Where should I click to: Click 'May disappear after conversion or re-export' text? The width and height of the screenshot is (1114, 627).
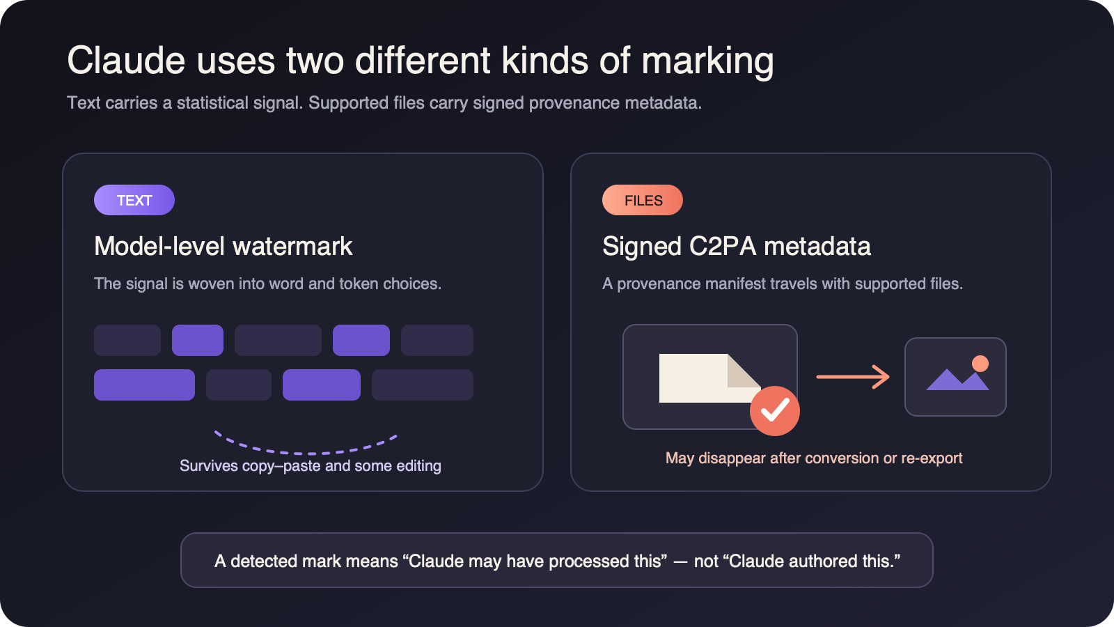click(x=814, y=458)
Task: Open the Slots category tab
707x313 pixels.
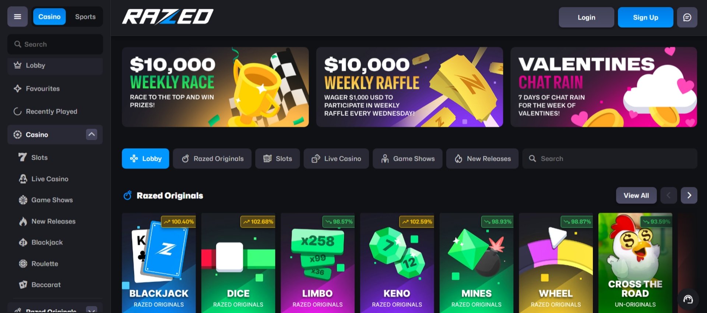Action: pos(278,159)
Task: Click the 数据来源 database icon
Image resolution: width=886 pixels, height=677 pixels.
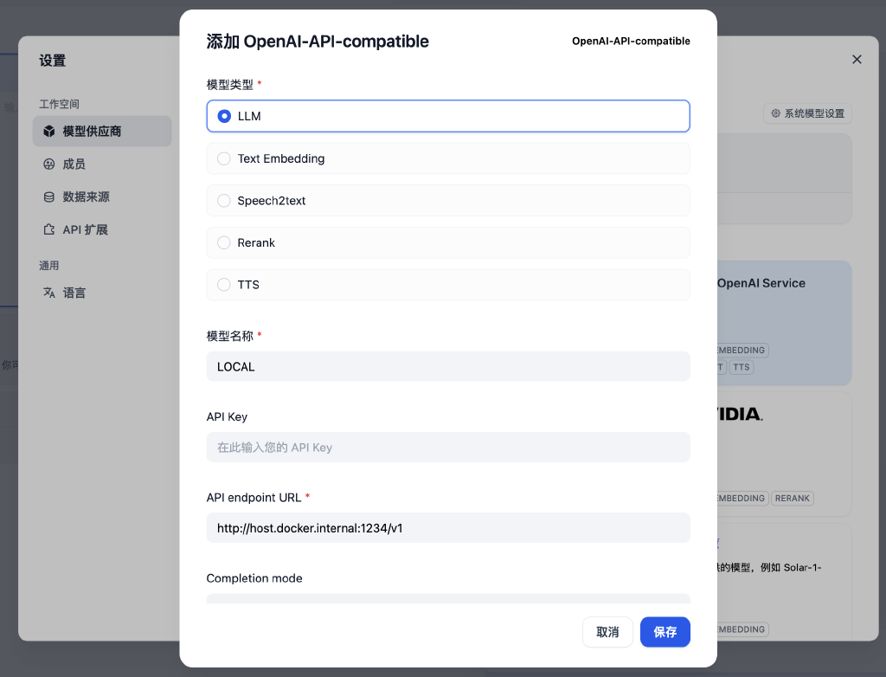Action: pyautogui.click(x=49, y=197)
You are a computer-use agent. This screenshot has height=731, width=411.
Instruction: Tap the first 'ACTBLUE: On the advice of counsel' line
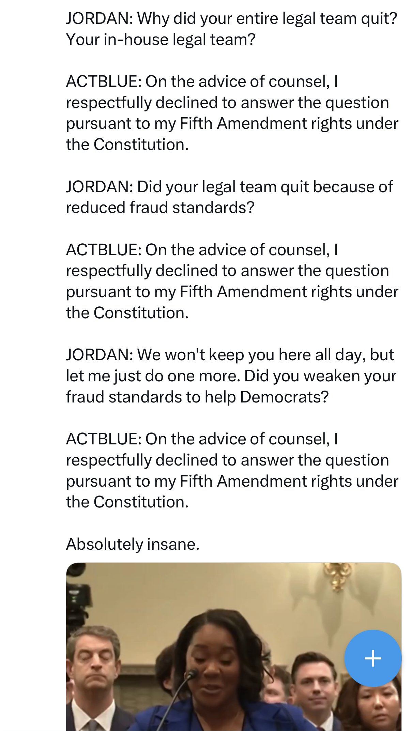pos(202,81)
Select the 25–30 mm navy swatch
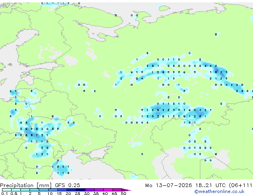The height and width of the screenshot is (195, 253). tap(80, 190)
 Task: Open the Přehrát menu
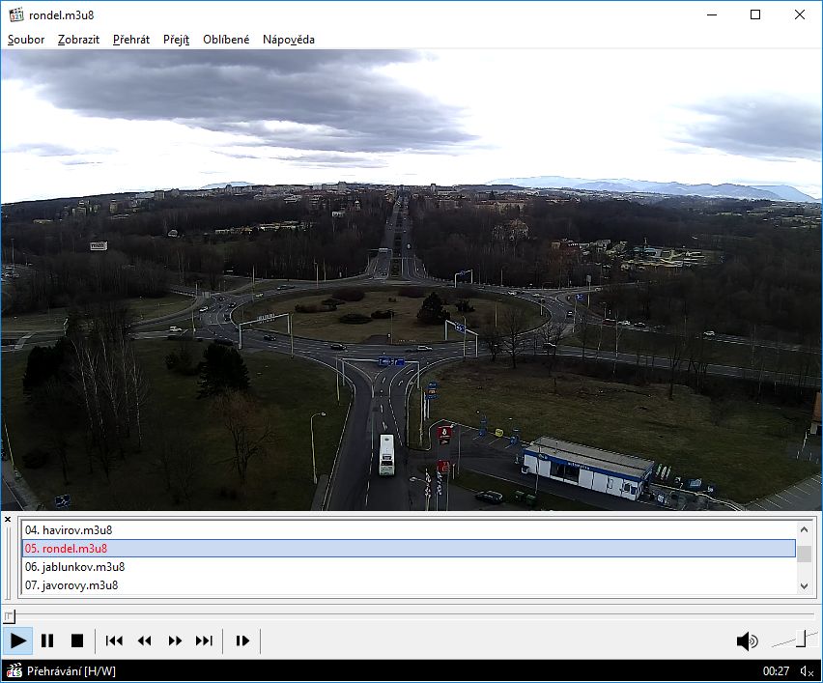tap(130, 40)
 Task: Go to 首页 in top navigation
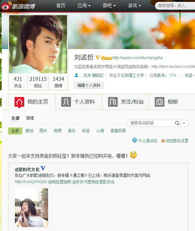click(x=61, y=6)
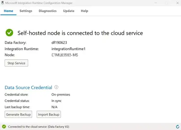Click the Stop Service button
This screenshot has width=181, height=130.
point(16,63)
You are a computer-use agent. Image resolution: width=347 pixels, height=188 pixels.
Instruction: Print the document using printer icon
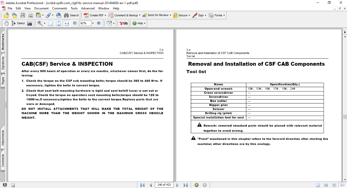pos(31,15)
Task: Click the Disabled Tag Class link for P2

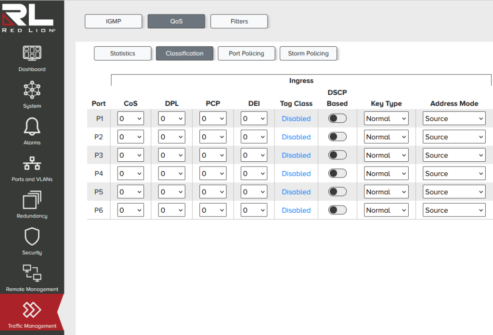Action: coord(296,137)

__________________________________________________

Output every line above exactly as it stands, and drop any picture.

EXPECTED ANSWER
Where should I click to: Click 'May disappear after conversion or re-export' text? The width and height of the screenshot is (1114, 627).
click(x=814, y=458)
Task: Open the Slots category tab
707x313 pixels.
Action: pos(278,159)
Task: Click the 数据来源 database icon
Image resolution: width=886 pixels, height=677 pixels.
Action: pyautogui.click(x=49, y=197)
You are a computer-use agent. This screenshot has height=731, width=411.
Instruction: Tap the first 'ACTBLUE: On the advice of counsel' line
pos(202,81)
Select the 25–30 mm navy swatch
The height and width of the screenshot is (195, 253). tap(80, 190)
 Task: Open the Přehrát menu
tap(130, 40)
 Task: Go to 首页 in top navigation
click(x=61, y=6)
Click the Stop Service button
This screenshot has width=181, height=130.
point(16,63)
You are a computer-use agent. Image resolution: width=347 pixels, height=188 pixels.
Instruction: Print the document using printer icon
pos(31,15)
Task: Click the Disabled Tag Class link for P2

Action: coord(296,137)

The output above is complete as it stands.